In the _posts directory of this blog I have 1247 posts… Some of them are not very good or readable since they are WAY dated - I wrote the first in 2006. During these years I have also used a number of different tools and ways to write the blog (string with Blogger way back when). Much have changed. With the tooling and with me.

One concrete example is that in my code editor now, I have instant and brilliant spell checking. I’m using Code Spell Checker which seems to be the default choice for many.

It’s great but work on one file at the time. I wanted it to work on all my files at the same time. Let me show you how I made that work.

Turns out Code Spell Checker has a CLI through CSpell which can be downloaded as a NPM module and running that is pretty straight forward:

npx cspell _posts/**;

And that would have been the end of the post unless … it didn’t use my “user defined words” that I have collected over years of usage.

When Code Spell Checker is installed it stores it configuration in the settings.json file of VS Code. It is, in my case, stored in ~/Library/Application Support/Code/User/settings.json.

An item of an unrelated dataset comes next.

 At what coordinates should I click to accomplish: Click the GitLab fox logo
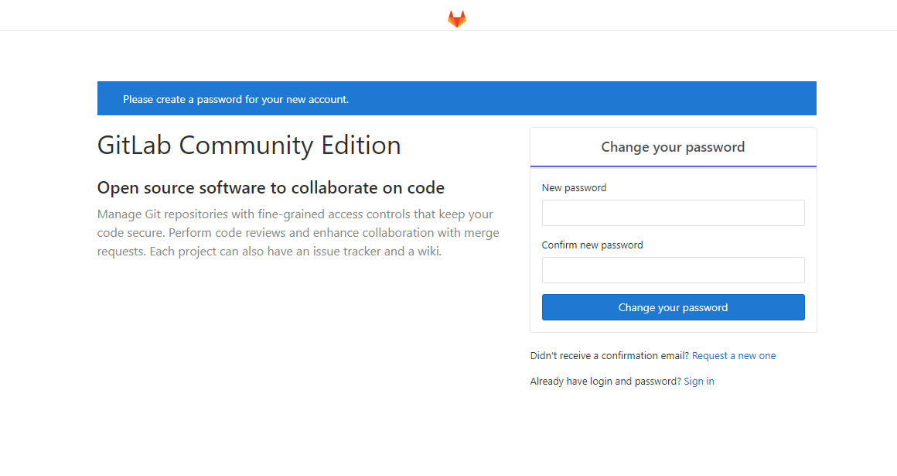(x=457, y=19)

In that file I have a LONG list of user defined words. It looks like this;

"cSpell.userWords": [
    "aaaaactually",
    ...
 ]

I wanted cspell to use this list. That is possible by just copying the word array and add it to a configuration file that can be passed to cspell using the --config flag. But that will not fly - I want to use the updated array of words, so that if I add a new word to the cSpell.userWords it will be used the next time I run npx cspell.

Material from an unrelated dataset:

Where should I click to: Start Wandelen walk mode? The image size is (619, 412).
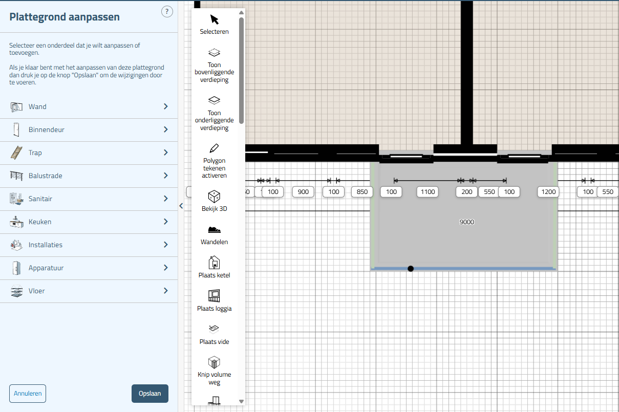coord(215,235)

This required some bash-fiddling but it was quite fun. I used jq to extract the cSpell.userWords array and then create a cspell configuration file in my temp directory.

First I put the path to the VS Code settings.json file in a variable:

VSCODE_SETTINGS="$HOME/Library/Application Support/Code/User/settings.json"
if [ ! -f "$VSCODE_SETTINGS" ]; then
  echo "VS Code settings.json not found at $VSCODE_SETTINGS"
  exit 1
fi

And then I look in that file for the cSpell.userWords and get them into another variable:

USER_WORDS=$(grep -vE '^\s*//' "$VSCODE_SETTINGS" | jq '.["cSpell.userWords"] // []')
if [ "$USER_WORDS" == "null" ]; then
  USER_WORDS="[]"
fi

I can now create a cspell config in the temp directory. Here I found out that it was important that this file used the extension .json or it would not work.

TEMP_CONFIG="$(mktemp).json"
cat > "$TEMP_CONFIG" <<EOF
{
  "version": "0.2",
  "language": "en",
  "words": $USER_WORDS
}
EOF
echo "Created temporary cspell config at $TEMP_CONFIG"

With all that in place I can now call cspell. I’m using npx to do so, which will download the tool for me if I’m running it for the first time.

npx cspell --config "$TEMP_CONFIG" "$TARGET_FOLDER/**/*"

I can run the script using sh scripts/check-spelling.sh _posts or pipe the result into a file like this sh scripts/check-spelling.sh _posts > spelling-results.txt 2>&1.

The complete script is found here and includes some housekeeping and log statements.

Now I just have to fix the 3261 spelling errors, before I start to look into the markdown linting rules in the same thing.

(No there’s no working --fix flag for the cspell cli tool installed with npx.)